The Middle East was the weakest regional performer in the May data, with passenger traffic down 23.1% year over year to 937,000. That decline is notable for airlines, tour operators and travelers because geopolitical disruptions and airspace concerns can quickly reshape routing, fares and traveler confidence.

Why This Matters for the U.S. Travel Industry

The new figures arrive at a sensitive moment for the American travel economy. U.S. Travel Association's spring forecast projects total travel spending of $1.37 trillion in 2026, with domestic travel carrying much of the growth. The same forecast expects international inbound spending to rise modestly this year to $178 billion, but still remain 18% below 2019 after adjusting for inflation.
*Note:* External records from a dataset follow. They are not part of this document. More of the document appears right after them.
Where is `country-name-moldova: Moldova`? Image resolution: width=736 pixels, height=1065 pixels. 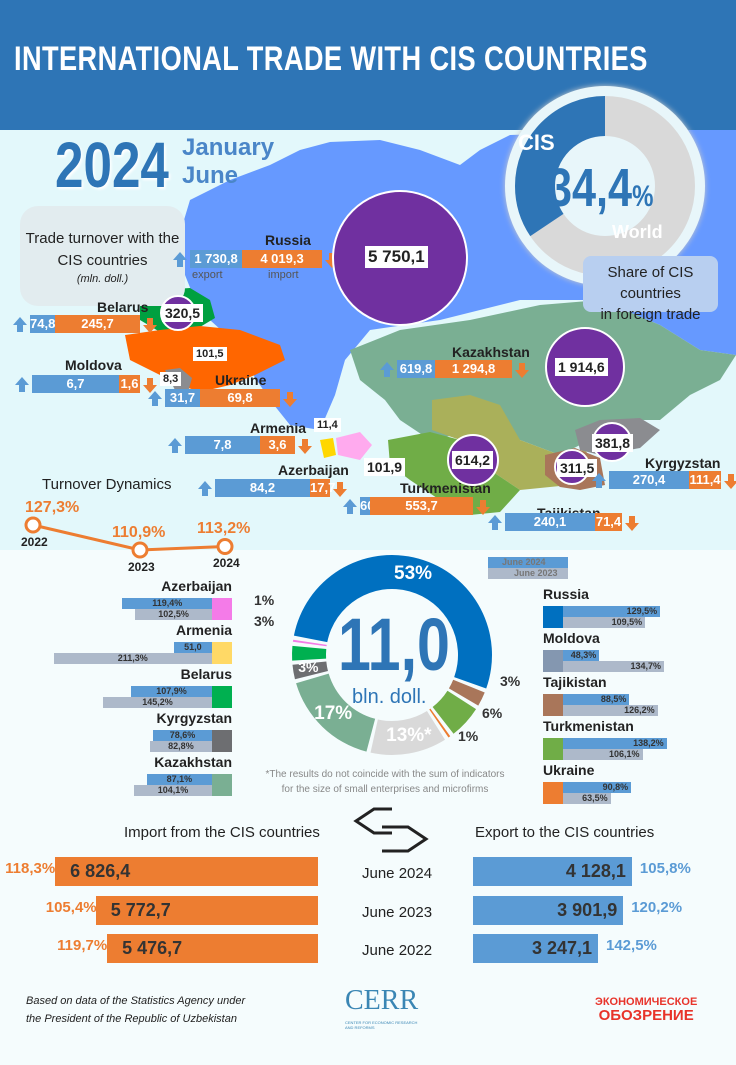
country-name-moldova: Moldova is located at coordinates (94, 365).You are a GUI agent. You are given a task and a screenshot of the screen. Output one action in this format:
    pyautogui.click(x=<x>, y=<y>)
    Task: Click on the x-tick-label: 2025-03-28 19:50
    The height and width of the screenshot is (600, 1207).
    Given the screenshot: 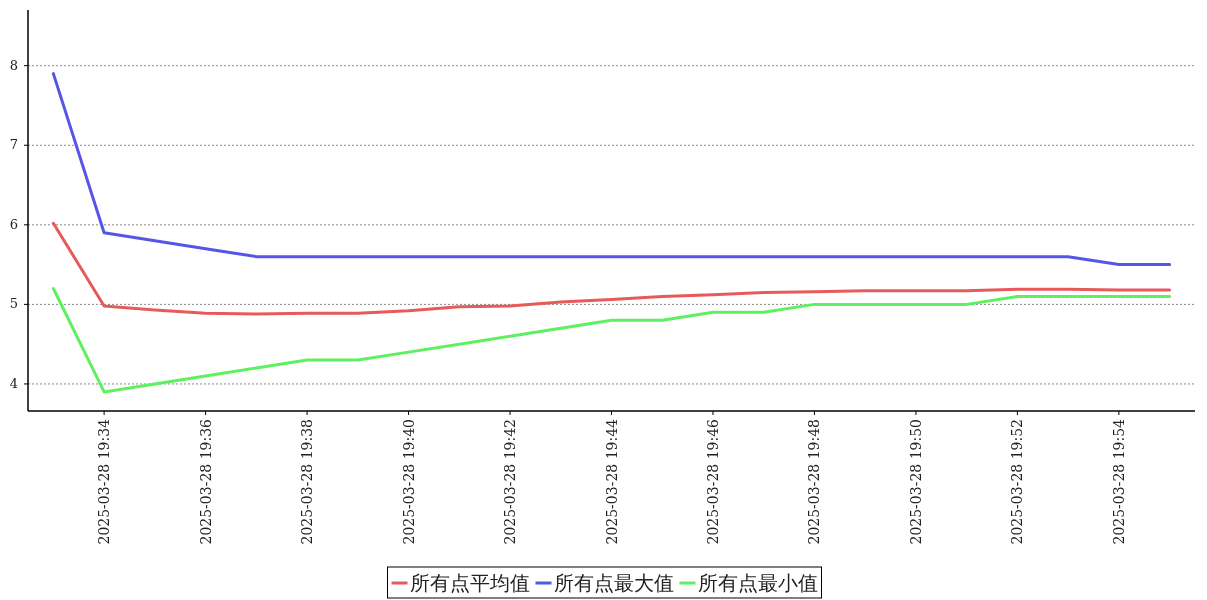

That makes the May air data an early warning sign rather than a crisis signal. International air volume is not collapsing, but the visitors most valuable to U.S. destinations are still returning unevenly. Markets that rely on long-haul visitors, conventions, international shopping, theme parks, premium hotels or overseas group tours should watch whether the May softness continues into the peak summer period.

The pattern also supports a more cautious view of major-event demand. The World Cup is expected to help inbound travel in 2026, but the broader recovery remains sensitive to visa access, traveler sentiment, geopolitical risk, exchange rates and trip costs. A single tournament can lift select cities, yet it cannot automatically repair every inbound market.

The Gateways to Watch

The largest U.S. international gateways continue to carry the most visible share of this recovery. New York JFK handled 2.9 million international passengers in May, followed by Miami with 2.1 million and Los Angeles with 2 million. Chicago O'Hare and San Francisco each handled about 1.4 million.

For travelers planning international trips, gateway choice matters. A busy airport can offer more nonstop options and more rebooking possibilities, but it can also mean longer lines, tighter connection planning and more pressure on ground transportation. Odyssey travelers can compare practical airport details for New York JFK, Miami International, Los Angeles International and San Francisco International before locking in a route.

What Travelers and Travel Sellers Should Take Away

For U.S. travelers, the main takeaway is that international demand remains strong enough to keep popular outbound flights competitive, especially around school breaks, major events and summer vacation windows. Booking early, protecting connections and comparing alternate gateways remain smart moves.

For travel advisors and tourism businesses, the message is different. Inbound demand should not be treated as fully recovered just because total international air traffic is above 2019. Long-haul visitor arrivals are still lagging, and source markets are moving at different speeds. The winners this summer may be the destinations and suppliers that price realistically, remove friction from the arrival experience and make it easy for visitors to plan airport transfers, hotels and local transportation before they land.

May's data does not show a broken international travel market. It shows a market that is busy, valuable and uneven. For the U.S. travel industry, that unevenness is now the story to watch.